If you’re not a fan of sesame seeds (or don’t have any), don’t be afraid to swap out the sesame for cumin seeds. Experiment by adding homemade roasted garlic to the mix or red chili pepper flakes.
Maybe you want it plain, in which case, proceed without any fancy additions. The choice is yours!
Another thing you can do is swap out the melted butter with ghee, or the yogurt with strained kefir.
SESAME NAAN BREAD INGREDIENTS
175ml warm water
100g plain yogurt
6g sea salt
4g baking powder
500g all-purpose flour
10g sesame seeds
45g melted butter + more for brushing
SESAME NAAN BREAD INSTRUCTIONS
In a large mixing bowl, add the yeast, warm water and milk and let it stand for 5 minutes, or until frothy.
Stir in half of the flour into the yeast mixture until combined to make a simple starter. Allow it to rest for 15 minutes.
Add the yogurt, sea salt, baking powder, sesame seeds, and the remaining flour and work together briefly to form a soft dough.
Pour in the melted butter, then knead for 8-10 minutes.
Oil the mixing bowl, return the dough to the bowl and cover with a damp tea towel. Allow the dough to rise for 45 minutes, or until doubled in size.

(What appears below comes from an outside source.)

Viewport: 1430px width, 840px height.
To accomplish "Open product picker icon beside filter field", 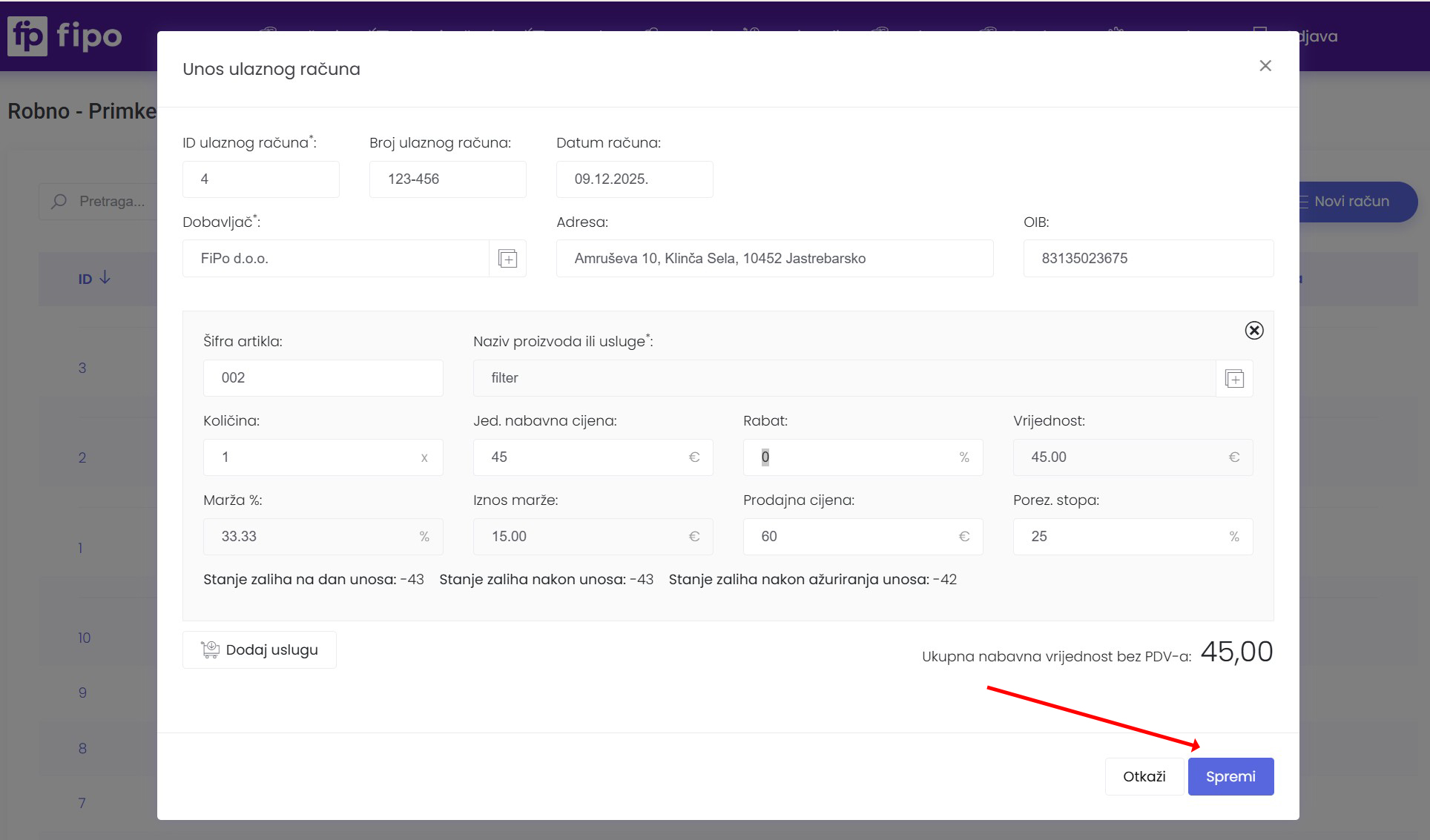I will [x=1234, y=379].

Dust the work counter with flour, then turn out the ball of dough. Gently press out the air, then roughly shape into a circle. Using a bench scraper or a serrated knife, divide the dough into eight equal portions.
Roll out the dough into round discs or oblong shapes.
Heat a cast iron skillet over medium heat. While the pan heats up, brush both sides of the naan with melted butter.
When the skillet is hot, toss on the first naan and wait for it to bubble up. Once bubbly, give it a flip and allow it to cook on the other side for 30-60 seconds. Repeat this step until all the naan is cooked.
Serve warm and enjoy!
PRINTABLE SESAME NAAN BREAD RECIPE CARD
Cast Iron Skillet Sesame Naan Bread
- Cast Iron Skillet
- Mixing bowl
- Bench scraper or serrated knife
- 7 g active dry yeast
- 175 ml warm water
- 30 g milk
- 100 g plain yogurt
- 6 g sea salt
- 4 g baking powder
- 500 g all purpose flour
- 10 g sesame seeds
- 45 g melted butter + more for brushing
- In a large mixing bowl add the yeast, warm water and milk, and let it stand for 5 minutes, or until frothy.
- Stir in half of the flour into the yeast mixture until combined to make a simple starter. Allow it to rest for 15 minutes.
- Add the yogurt, sea salt, baking powder, sesame seeds and the remaining flour, and work together briefly to form a soft dough.
- Pour in the melted butter, then knead for 8-10 minutes.
- Oil the mixing bowl, return the dough to the bowl and cover with a damp tea towel. Allow the dough to rise for 45 minutes, or until doubled in size.
- Dust the work counter with flour, then turn out the ball of dough. Gently press out the air, then roughly shape into a circle. Using a bench scraper or a serrated knife, divide the dough into eight equal portions.
- Roll out the dough into round discs or oblong shapes.
- When the skillet is hot, toss on the first naan and wait for it to bubble up. Once bubbly, give it a flip and allow it to cook on the other side for 30-60 seconds. Repeat this step until all the naan is cooked.
- Heat a cast iron skillet over medium heat. While the pan heats up, brush both sides of the naan with melted butter.
- Serve warm and enjoy!
- Leftovers may be sealed in a ziplock bag to maintain freshness
- Lightly toast leftovers to warm them and use for sandwiches, to serve with hummus, or to serve alongside breakfast.
- Makes a great foundation for personal pizzas.